Only the lines below starting at the one containing "Головна (50, 35)" and ending at the one containing "CATALOGARE (273, 1973)" belong in the answer, each copied exactly.

Collected data entries
▼▼▼
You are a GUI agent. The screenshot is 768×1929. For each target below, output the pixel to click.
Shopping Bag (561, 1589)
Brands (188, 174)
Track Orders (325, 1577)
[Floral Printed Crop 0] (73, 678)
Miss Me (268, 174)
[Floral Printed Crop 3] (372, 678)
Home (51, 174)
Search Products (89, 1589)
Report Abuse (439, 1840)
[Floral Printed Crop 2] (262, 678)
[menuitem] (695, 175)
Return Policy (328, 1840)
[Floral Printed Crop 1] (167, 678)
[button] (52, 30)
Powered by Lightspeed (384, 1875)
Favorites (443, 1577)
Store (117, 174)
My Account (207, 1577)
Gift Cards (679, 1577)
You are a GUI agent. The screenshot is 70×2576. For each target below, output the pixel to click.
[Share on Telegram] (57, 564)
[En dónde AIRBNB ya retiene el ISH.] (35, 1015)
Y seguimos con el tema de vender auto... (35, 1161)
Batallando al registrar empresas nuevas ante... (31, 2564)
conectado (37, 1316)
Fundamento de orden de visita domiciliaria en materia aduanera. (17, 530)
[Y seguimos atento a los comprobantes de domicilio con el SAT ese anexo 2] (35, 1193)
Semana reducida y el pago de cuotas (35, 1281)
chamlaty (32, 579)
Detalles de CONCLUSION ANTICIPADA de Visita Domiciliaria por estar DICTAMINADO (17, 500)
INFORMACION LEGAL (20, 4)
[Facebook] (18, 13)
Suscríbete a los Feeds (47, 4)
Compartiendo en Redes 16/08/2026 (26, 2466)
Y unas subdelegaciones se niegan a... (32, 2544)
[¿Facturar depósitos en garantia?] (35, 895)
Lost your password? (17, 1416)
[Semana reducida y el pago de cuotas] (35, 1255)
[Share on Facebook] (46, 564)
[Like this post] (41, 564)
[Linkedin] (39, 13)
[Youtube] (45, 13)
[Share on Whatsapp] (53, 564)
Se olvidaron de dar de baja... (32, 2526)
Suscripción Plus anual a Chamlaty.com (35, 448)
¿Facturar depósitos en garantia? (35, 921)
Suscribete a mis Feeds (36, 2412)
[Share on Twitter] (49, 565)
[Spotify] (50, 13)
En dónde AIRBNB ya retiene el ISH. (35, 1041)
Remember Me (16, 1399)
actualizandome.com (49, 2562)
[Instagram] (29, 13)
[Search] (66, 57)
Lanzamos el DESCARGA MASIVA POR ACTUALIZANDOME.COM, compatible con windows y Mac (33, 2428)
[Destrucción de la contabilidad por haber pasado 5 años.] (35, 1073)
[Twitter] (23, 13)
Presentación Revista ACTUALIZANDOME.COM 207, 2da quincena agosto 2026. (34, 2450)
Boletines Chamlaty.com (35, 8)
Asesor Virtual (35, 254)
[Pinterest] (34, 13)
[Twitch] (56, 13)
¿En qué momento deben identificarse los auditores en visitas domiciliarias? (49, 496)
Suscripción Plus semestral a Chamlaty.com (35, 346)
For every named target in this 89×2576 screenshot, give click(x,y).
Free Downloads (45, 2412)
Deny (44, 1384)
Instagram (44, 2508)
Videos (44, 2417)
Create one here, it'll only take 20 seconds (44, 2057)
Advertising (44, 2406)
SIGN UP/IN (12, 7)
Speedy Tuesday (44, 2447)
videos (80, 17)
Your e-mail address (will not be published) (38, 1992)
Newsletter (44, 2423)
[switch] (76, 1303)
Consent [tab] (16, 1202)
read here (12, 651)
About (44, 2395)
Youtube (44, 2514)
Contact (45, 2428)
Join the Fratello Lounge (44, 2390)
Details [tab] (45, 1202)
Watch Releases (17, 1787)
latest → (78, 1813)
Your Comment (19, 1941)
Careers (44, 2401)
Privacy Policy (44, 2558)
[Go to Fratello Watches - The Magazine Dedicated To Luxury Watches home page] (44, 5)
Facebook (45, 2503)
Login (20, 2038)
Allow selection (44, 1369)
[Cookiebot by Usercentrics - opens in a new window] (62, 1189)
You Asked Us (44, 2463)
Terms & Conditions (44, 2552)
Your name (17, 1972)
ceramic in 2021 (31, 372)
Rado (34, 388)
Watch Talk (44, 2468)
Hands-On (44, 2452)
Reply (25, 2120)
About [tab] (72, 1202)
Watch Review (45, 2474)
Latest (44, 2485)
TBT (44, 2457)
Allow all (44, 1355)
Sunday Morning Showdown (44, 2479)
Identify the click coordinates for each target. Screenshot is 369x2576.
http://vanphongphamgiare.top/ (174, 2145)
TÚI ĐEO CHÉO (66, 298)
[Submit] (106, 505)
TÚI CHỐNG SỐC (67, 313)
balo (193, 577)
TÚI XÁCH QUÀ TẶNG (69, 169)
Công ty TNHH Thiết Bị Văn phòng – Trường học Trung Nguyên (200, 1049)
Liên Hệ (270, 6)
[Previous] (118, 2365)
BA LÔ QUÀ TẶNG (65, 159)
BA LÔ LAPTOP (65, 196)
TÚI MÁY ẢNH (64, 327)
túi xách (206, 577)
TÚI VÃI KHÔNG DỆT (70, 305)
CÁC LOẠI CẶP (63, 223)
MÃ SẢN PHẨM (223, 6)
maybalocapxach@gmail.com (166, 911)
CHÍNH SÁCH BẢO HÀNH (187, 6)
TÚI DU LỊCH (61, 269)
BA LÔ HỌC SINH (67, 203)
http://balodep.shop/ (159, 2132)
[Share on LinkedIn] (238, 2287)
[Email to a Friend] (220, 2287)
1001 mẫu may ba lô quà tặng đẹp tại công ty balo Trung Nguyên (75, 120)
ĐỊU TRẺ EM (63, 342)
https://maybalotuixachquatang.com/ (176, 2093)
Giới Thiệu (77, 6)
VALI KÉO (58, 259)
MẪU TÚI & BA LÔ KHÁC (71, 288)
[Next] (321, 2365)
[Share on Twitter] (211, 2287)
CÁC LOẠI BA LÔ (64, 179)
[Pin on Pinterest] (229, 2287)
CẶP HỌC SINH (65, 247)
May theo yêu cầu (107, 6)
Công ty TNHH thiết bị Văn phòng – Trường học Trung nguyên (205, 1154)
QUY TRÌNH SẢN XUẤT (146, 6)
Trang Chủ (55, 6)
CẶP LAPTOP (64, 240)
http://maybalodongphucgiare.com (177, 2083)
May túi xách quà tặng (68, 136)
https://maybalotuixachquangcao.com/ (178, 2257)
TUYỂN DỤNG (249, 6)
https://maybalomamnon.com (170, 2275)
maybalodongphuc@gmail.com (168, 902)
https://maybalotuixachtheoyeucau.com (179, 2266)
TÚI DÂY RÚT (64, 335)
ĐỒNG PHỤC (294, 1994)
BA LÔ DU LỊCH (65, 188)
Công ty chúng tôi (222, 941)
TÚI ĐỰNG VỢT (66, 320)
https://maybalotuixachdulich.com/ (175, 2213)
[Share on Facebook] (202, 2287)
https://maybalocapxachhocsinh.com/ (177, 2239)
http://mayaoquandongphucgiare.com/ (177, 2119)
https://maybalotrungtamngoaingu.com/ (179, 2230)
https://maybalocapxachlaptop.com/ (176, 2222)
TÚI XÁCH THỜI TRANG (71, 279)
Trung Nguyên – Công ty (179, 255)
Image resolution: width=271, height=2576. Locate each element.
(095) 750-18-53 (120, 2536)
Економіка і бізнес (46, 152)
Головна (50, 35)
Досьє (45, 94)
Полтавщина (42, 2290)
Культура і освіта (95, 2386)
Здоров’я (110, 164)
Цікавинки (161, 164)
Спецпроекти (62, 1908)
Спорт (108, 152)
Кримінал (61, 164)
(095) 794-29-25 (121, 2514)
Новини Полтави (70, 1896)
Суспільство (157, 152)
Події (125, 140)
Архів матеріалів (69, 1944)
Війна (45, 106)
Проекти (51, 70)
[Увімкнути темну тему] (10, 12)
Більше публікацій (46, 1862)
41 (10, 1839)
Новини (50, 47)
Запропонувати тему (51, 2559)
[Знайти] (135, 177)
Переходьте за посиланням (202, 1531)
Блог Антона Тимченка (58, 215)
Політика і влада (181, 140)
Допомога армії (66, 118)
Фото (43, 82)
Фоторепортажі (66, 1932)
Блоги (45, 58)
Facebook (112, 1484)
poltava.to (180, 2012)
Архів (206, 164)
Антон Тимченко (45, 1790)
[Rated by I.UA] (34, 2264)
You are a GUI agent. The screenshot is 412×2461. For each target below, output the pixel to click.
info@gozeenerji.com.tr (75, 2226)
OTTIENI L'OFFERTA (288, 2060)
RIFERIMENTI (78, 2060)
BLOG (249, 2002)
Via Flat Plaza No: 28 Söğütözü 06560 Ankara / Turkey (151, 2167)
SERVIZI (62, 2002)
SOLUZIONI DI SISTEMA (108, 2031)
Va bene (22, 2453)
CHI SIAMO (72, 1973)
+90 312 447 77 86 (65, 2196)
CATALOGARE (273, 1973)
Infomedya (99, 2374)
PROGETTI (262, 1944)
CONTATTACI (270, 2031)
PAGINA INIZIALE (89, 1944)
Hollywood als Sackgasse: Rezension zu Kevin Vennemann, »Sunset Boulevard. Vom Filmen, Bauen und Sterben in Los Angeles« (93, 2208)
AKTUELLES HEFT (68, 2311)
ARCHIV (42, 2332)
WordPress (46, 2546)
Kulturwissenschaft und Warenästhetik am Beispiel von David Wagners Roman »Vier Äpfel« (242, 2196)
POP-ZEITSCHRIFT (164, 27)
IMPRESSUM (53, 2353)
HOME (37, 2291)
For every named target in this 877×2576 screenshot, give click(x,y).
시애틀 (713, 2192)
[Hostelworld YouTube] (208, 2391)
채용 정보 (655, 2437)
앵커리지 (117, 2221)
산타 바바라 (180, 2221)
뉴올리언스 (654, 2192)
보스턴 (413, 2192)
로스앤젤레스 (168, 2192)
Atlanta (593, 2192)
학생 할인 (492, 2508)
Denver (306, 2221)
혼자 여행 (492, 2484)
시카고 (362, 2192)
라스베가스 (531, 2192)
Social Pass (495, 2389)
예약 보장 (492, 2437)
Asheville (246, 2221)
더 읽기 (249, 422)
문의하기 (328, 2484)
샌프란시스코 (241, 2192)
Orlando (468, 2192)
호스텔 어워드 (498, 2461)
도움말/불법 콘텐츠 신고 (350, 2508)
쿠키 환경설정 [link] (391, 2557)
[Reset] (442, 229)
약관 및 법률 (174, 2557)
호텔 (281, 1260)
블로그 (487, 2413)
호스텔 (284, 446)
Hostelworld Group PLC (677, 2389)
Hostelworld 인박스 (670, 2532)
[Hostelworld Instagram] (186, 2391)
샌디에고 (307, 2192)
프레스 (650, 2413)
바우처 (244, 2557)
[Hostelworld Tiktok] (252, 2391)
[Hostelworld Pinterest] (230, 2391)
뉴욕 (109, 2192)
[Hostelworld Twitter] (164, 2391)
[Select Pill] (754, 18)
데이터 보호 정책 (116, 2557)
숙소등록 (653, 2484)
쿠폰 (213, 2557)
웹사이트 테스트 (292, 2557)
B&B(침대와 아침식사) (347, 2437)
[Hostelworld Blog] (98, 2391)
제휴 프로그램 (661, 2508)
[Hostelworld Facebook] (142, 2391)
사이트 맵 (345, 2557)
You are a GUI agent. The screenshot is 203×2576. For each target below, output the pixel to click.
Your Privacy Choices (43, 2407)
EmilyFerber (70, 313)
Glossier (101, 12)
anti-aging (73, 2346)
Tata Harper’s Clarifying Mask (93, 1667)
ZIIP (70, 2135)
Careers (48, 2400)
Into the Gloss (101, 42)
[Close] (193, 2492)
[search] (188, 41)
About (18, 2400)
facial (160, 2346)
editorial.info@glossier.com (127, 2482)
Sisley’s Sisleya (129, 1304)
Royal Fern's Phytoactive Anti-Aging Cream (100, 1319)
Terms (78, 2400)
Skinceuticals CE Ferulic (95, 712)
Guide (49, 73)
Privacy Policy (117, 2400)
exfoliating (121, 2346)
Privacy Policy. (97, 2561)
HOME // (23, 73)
▲▲▲
# [Output below]
Головна (50, 35)
Досьє (45, 94)
Полтавщина (42, 2290)
Культура і освіта (95, 2386)
Здоров’я (110, 164)
Цікавинки (161, 164)
Спецпроекти (62, 1908)
Спорт (108, 152)
Кримінал (61, 164)
(095) 794-29-25 (121, 2514)
Новини Полтави (70, 1896)
Суспільство (157, 152)
Події (125, 140)
Архів матеріалів (69, 1944)
Війна (45, 106)
Проекти (51, 70)
[Увімкнути темну тему] (10, 12)
Більше публікацій (46, 1862)
41 (10, 1839)
Новини (50, 47)
Запропонувати тему (51, 2559)
[Знайти] (135, 177)
Переходьте за посиланням (202, 1531)
Блог Антона Тимченка (58, 215)
Політика і влада (181, 140)
Допомога армії (66, 118)
Фото (43, 82)
Фоторепортажі (66, 1932)
Блоги (45, 58)
Facebook (112, 1484)
poltava.to (180, 2012)
Архів (206, 164)
Антон Тимченко (45, 1790)
[Rated by I.UA] (34, 2264)
You are a GUI agent. The screenshot is 412×2461. For each target below, output the pixel to click.
info@gozeenerji.com.tr (75, 2226)
OTTIENI L'OFFERTA (288, 2060)
RIFERIMENTI (78, 2060)
BLOG (249, 2002)
Via Flat Plaza No: 28 Söğütözü 06560 Ankara / Turkey (151, 2167)
SERVIZI (62, 2002)
SOLUZIONI DI SISTEMA (108, 2031)
Va bene (22, 2453)
CHI SIAMO (72, 1973)
+90 312 447 77 86 (65, 2196)
CATALOGARE (273, 1973)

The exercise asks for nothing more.